### Instructions for the task
Leaving out the pictures, return word for word the stretch of entries below from the line holding "At what coordinates should I click to accomplish: Select" through the line holding "Task: Click the".

-- Given records follows --

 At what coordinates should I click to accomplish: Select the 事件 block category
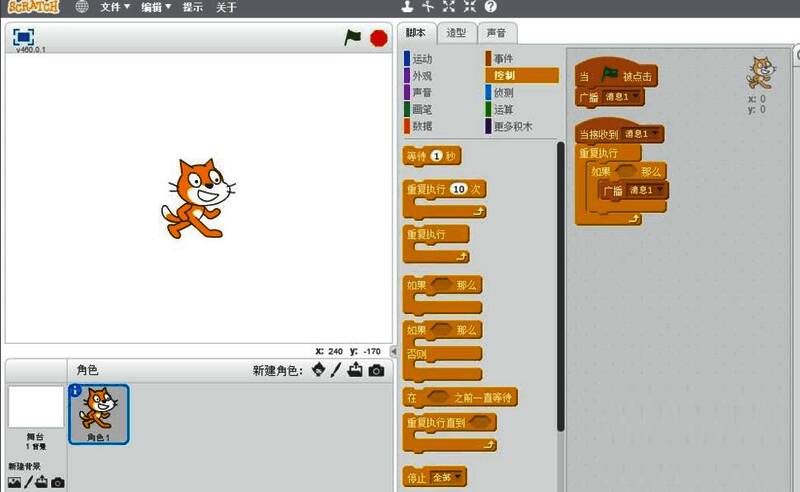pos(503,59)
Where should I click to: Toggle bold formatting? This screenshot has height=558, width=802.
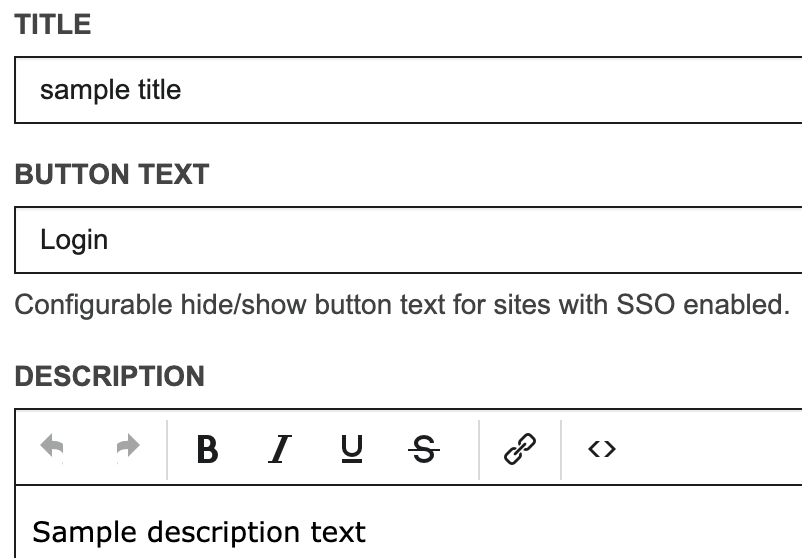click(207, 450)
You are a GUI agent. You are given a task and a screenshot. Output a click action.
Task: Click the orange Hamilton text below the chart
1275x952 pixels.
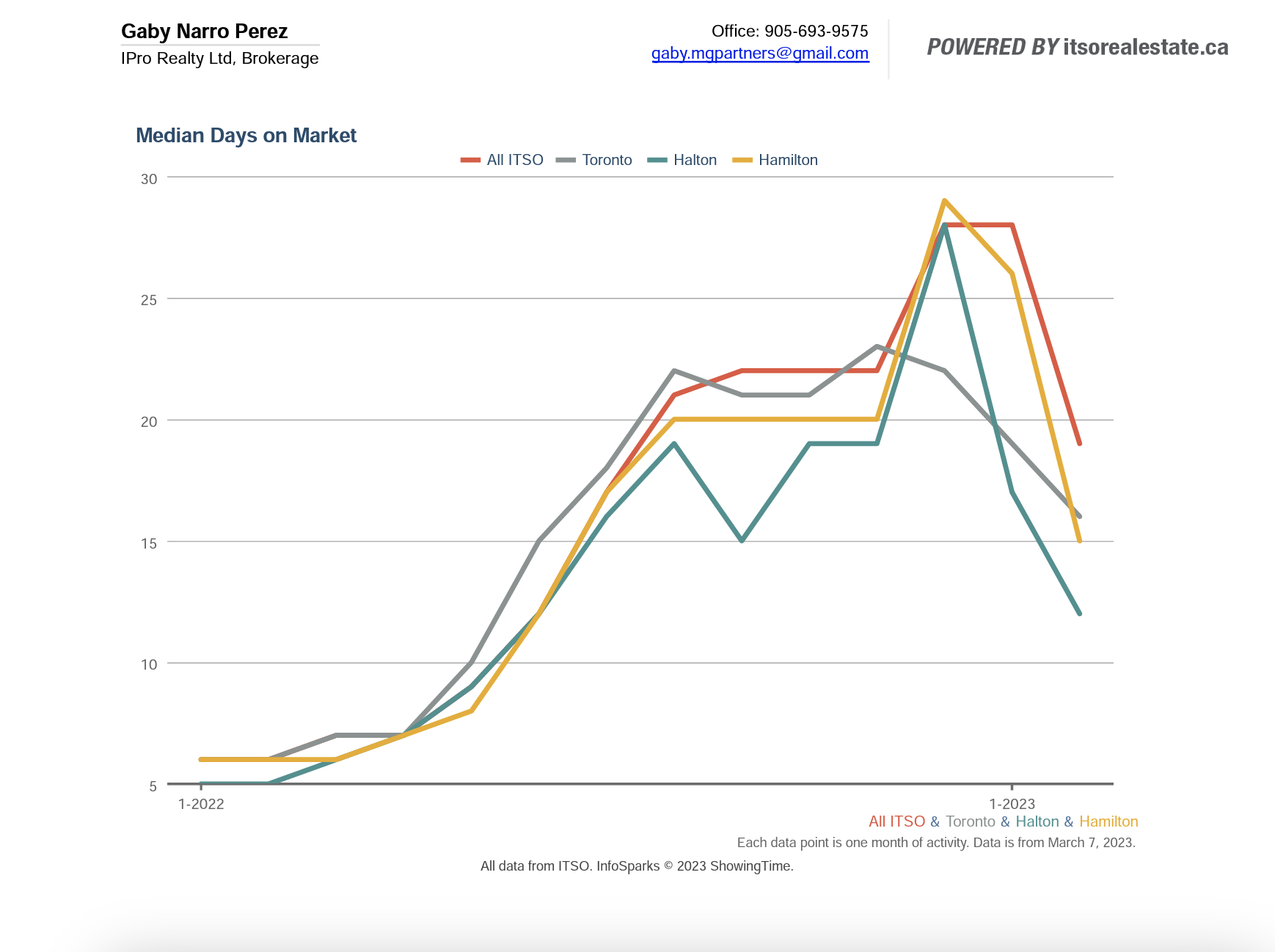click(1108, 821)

-- Given records concluded --
-- Given records follows --

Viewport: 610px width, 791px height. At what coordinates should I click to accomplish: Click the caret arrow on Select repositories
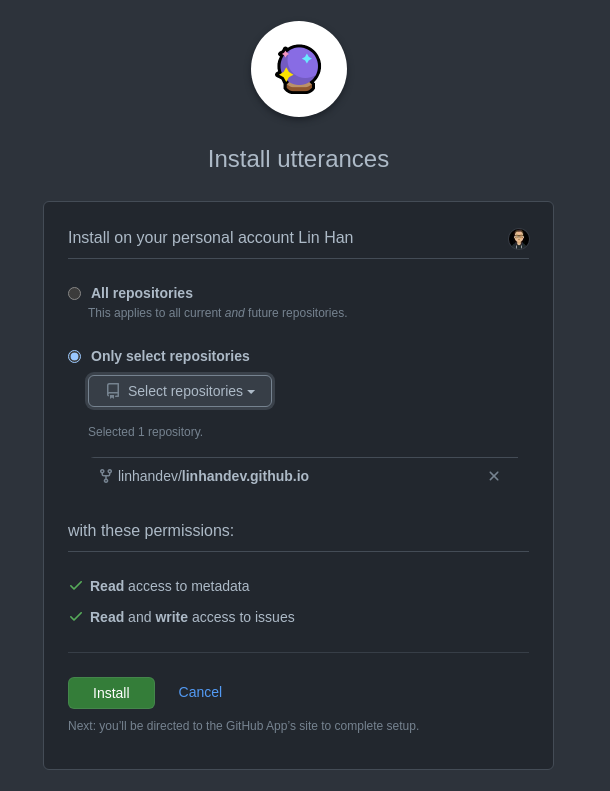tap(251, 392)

-- Given records concluded --

### Exercise response
 At what coordinates should I click to accomplish: Select the 事件 block category
pos(503,59)
Where should I click to: Toggle bold formatting? This screenshot has height=558, width=802.
click(207, 450)
You are a GUI agent. You are given a task and a screenshot. Output a click action.
Task: Click the orange Hamilton text below the chart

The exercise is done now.